I Forgot to Get My Visa and I leave in Three Hours! 비자를 깜빡했어요, 세 시간 후면 출발인데!
[Power Dialog]
Charlotte, I've got some good news and some bad news about our trip.
We're going to Vietnam in three hours! Give the bad news first, so I can decide whether or not I'm going to kill you.
Okay, I didn't know we had to get visas for our trip today. I thought it was a "visa on arrival" kind of thing, like Indonesia.
Are you kidding me? That's the last time I let you...
Before you blow a fuse, the good news is I found an online service that can get our visas issued in less than two hours.
So, if we're lucky, we'll get them just in the nick of time?
Yeah. <Ding!> Oh, my email. Ho Chi Minh City, here we come!
[Power Note]
1. Are you kidding me? - an expression of one's disbelief and disappointment
세상에 말도 안돼!
A: Did you hear Bob got fired one day before he qualified for retirement benefits?

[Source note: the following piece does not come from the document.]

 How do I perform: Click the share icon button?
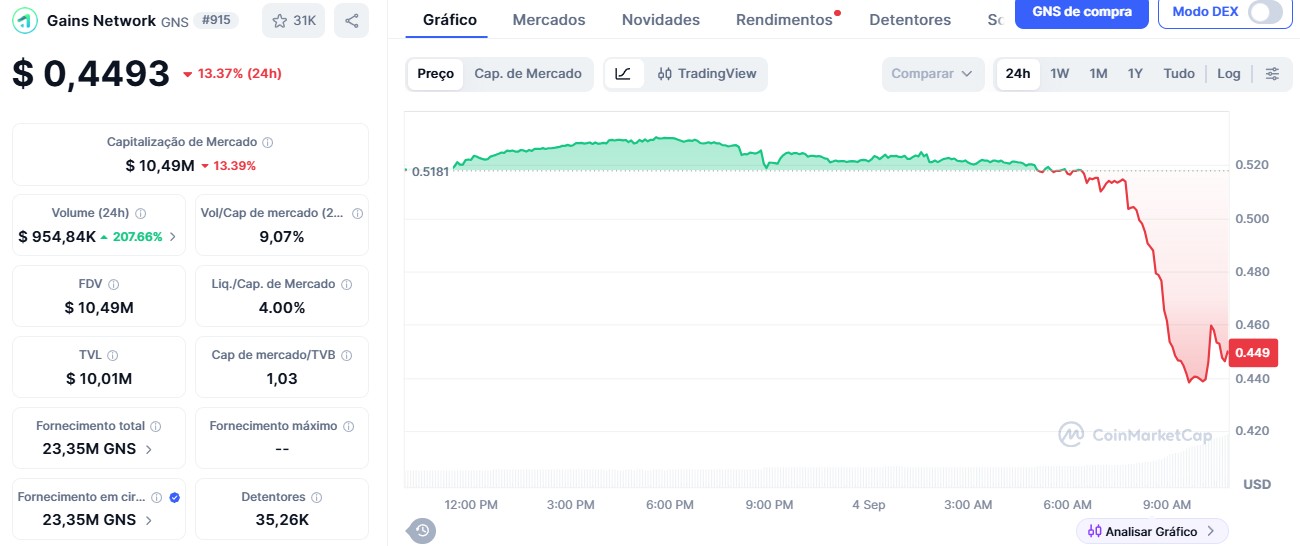[x=351, y=20]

B: Are you kidding me? That is so unfair!
Fifteen dollars for a screwdriver? Are you kidding me?
2. blow a fuse - to loudly express one's anger
몹시 화내다, 분통을 터뜨리다
A: What happened back in the kitchen? All the guests heard the yelling.
B: The head chef blew a fuse over a shipment of rotten fish.
My dad used to blow a fuse over the smallest things.
3. in the nick of time - at the very last minute
때마침, 아슬아슬하게, 막판에
A: The delivery truck got here just in the nick of time. Help me unpack these shirts.
B: We open in 15 minutes. He really could have messed up our day!
The bomb squad dismantled the device in the nick of time.
[Power Pattern & Vocabulary]
The good news is...
좋은 소식은 ~이다
The good news is we didn't miss our flight.
The good news is I won't have to have surgery.
The good news is the TV show wasn't cancelled after all.